### EXERCISE DETAILS
Report how many lines of the records below contain the string "This", with case counting. Give only the number.

### ENTRIES SHOWN
- - - - -

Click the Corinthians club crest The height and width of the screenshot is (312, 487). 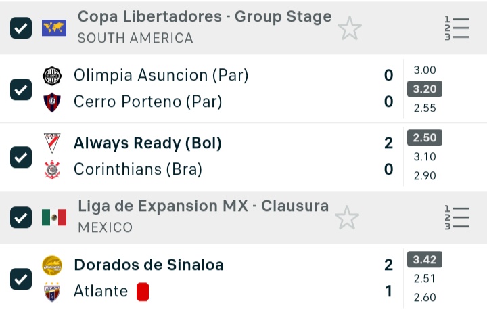pos(52,169)
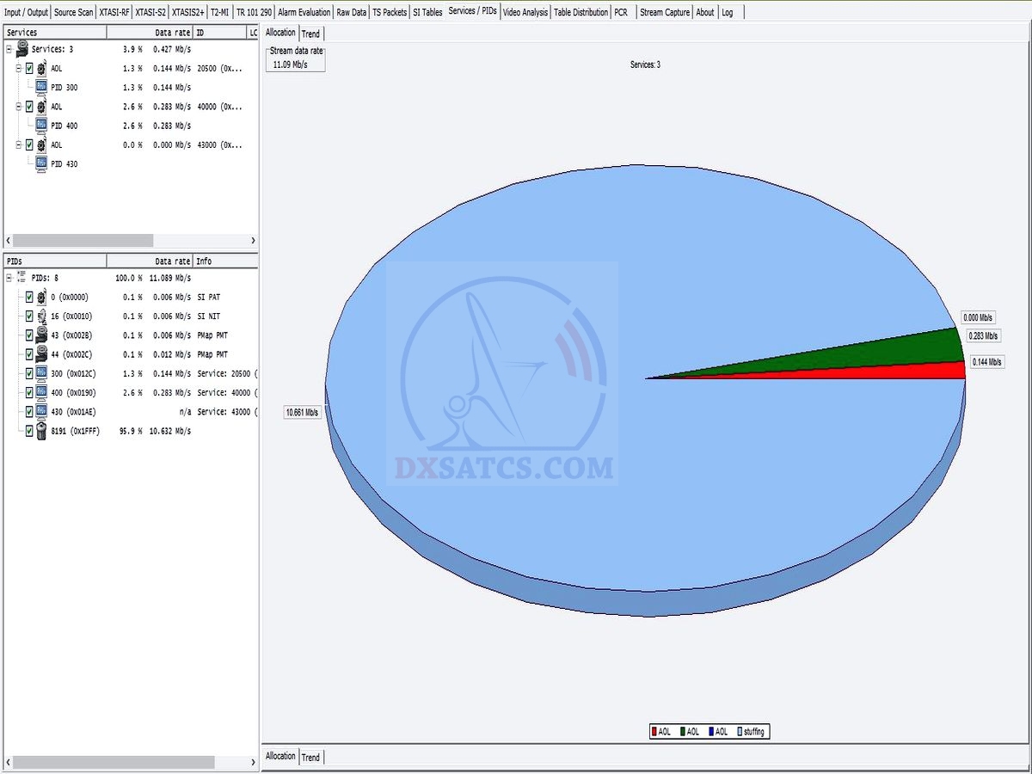The height and width of the screenshot is (774, 1032).
Task: Click the red AOL legend swatch
Action: point(655,732)
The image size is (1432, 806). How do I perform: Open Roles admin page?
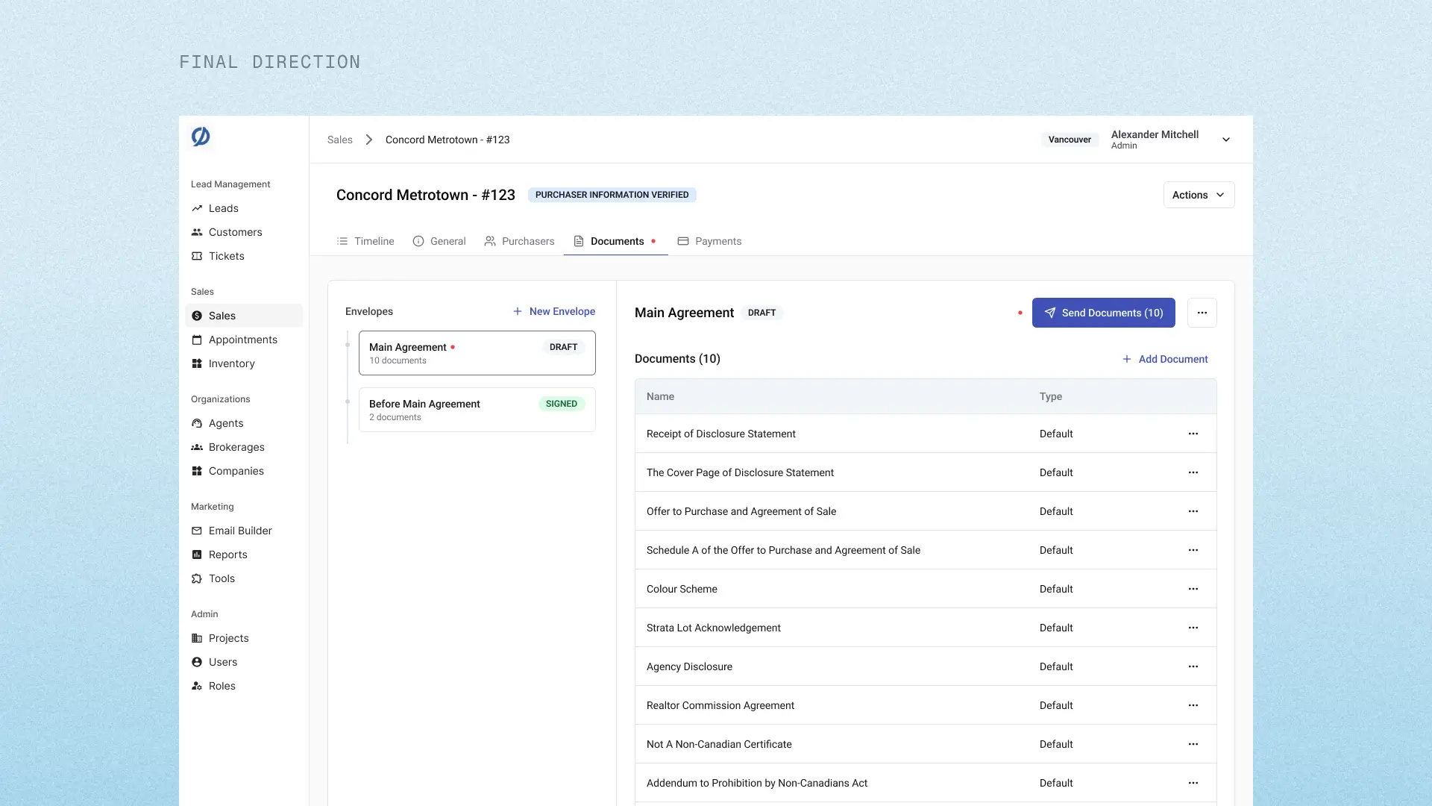click(x=222, y=686)
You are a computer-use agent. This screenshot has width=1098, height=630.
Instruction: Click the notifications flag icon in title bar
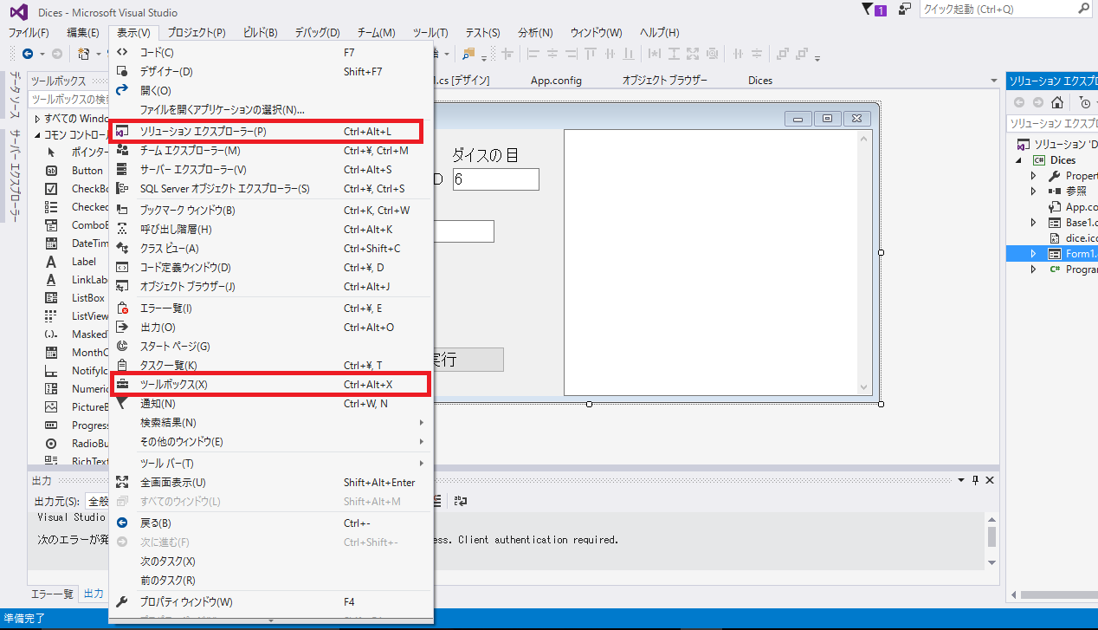tap(869, 10)
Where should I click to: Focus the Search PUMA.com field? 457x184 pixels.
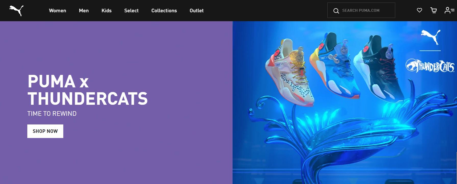(361, 10)
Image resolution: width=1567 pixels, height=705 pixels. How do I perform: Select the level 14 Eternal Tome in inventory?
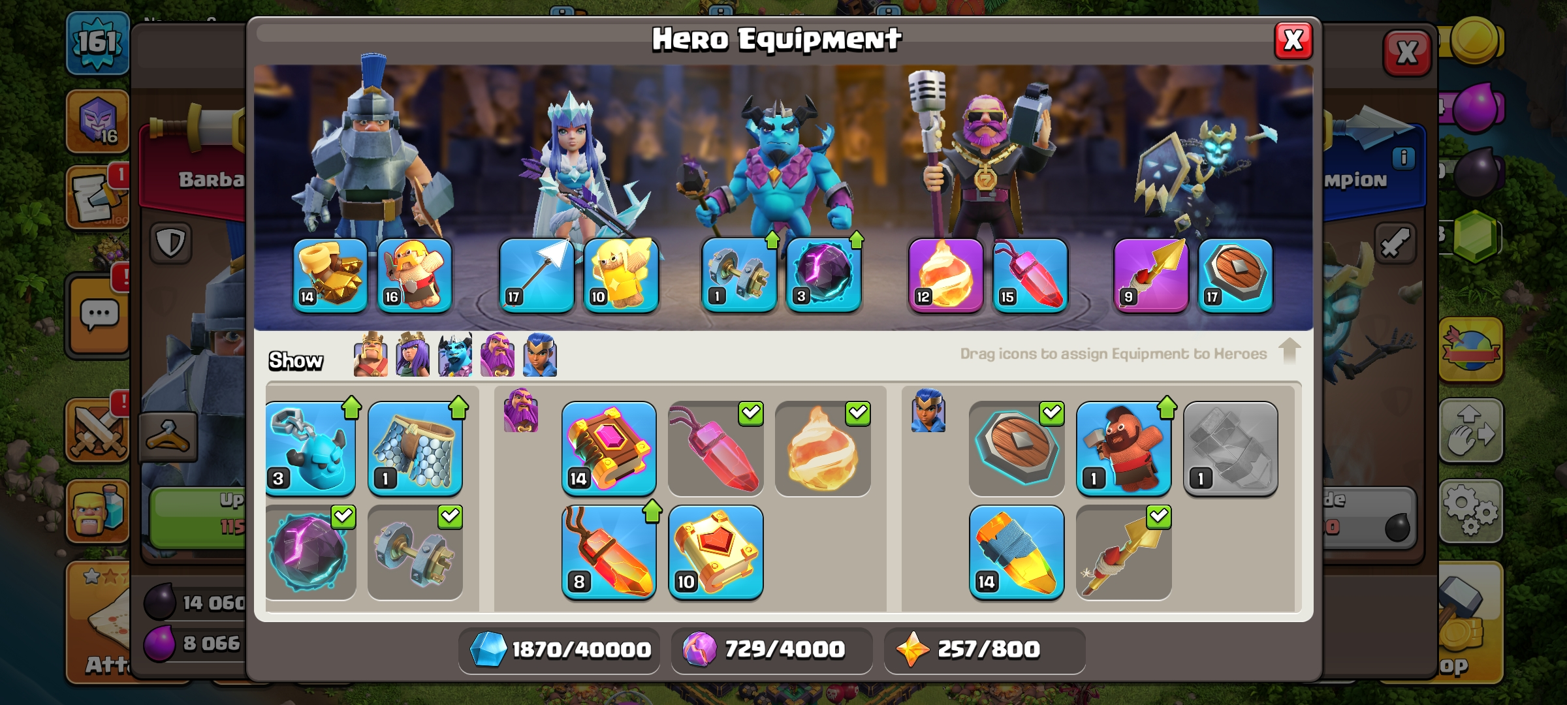coord(609,448)
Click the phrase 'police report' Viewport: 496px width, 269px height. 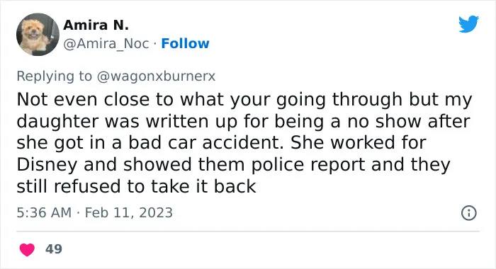coord(308,165)
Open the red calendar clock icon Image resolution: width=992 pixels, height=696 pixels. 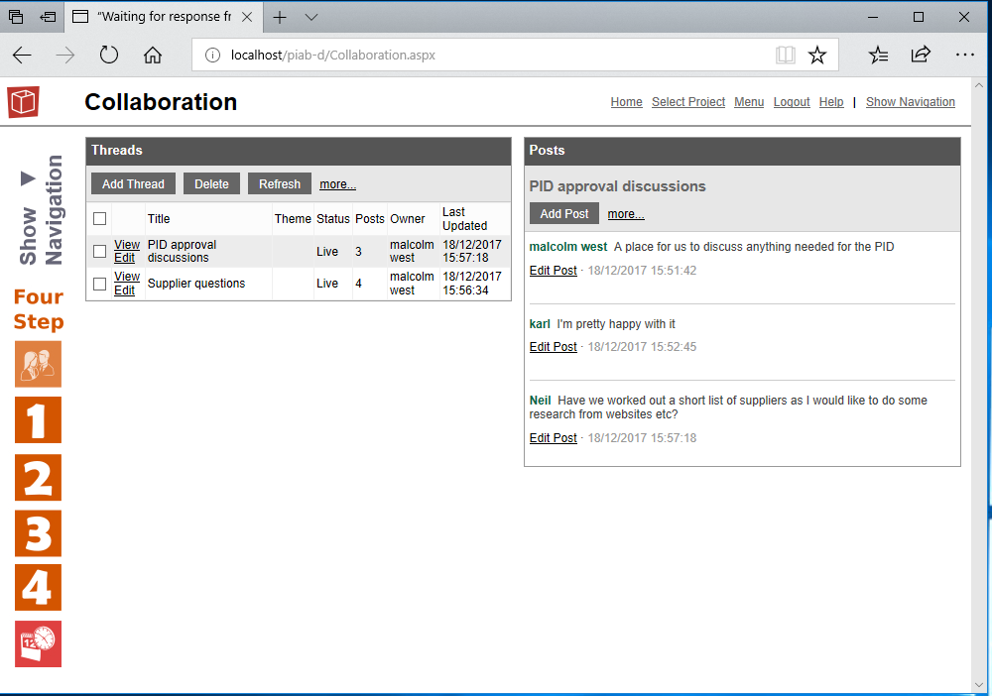pos(38,643)
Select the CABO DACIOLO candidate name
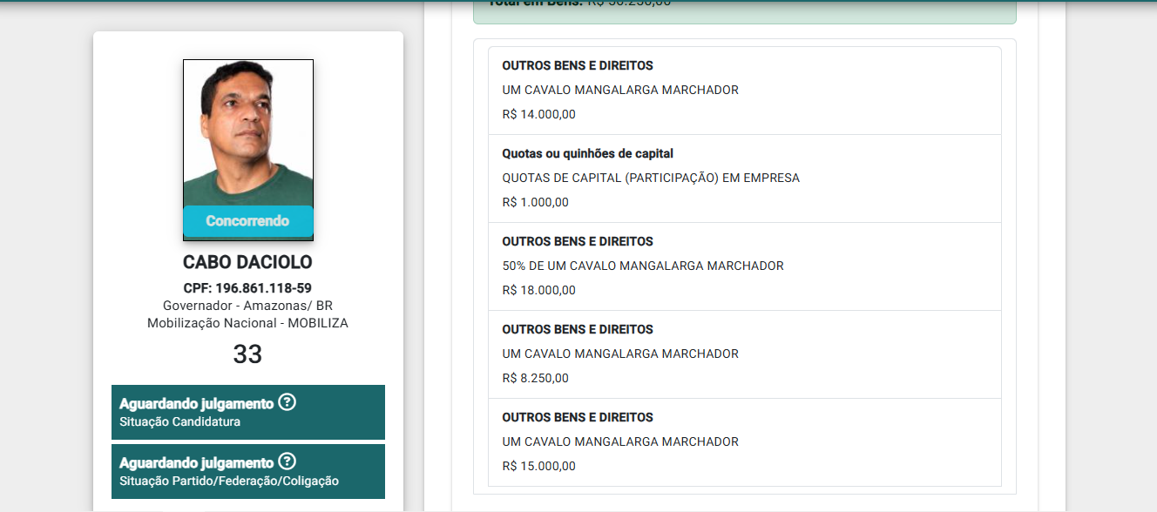Image resolution: width=1157 pixels, height=512 pixels. pos(247,262)
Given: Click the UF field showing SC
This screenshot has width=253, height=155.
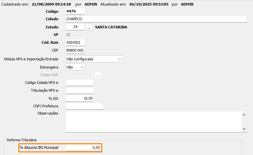Looking at the screenshot, I should pos(75,35).
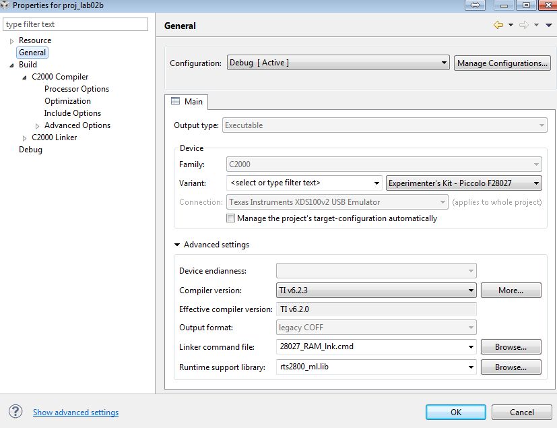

- - - - -

### THE REPLY
2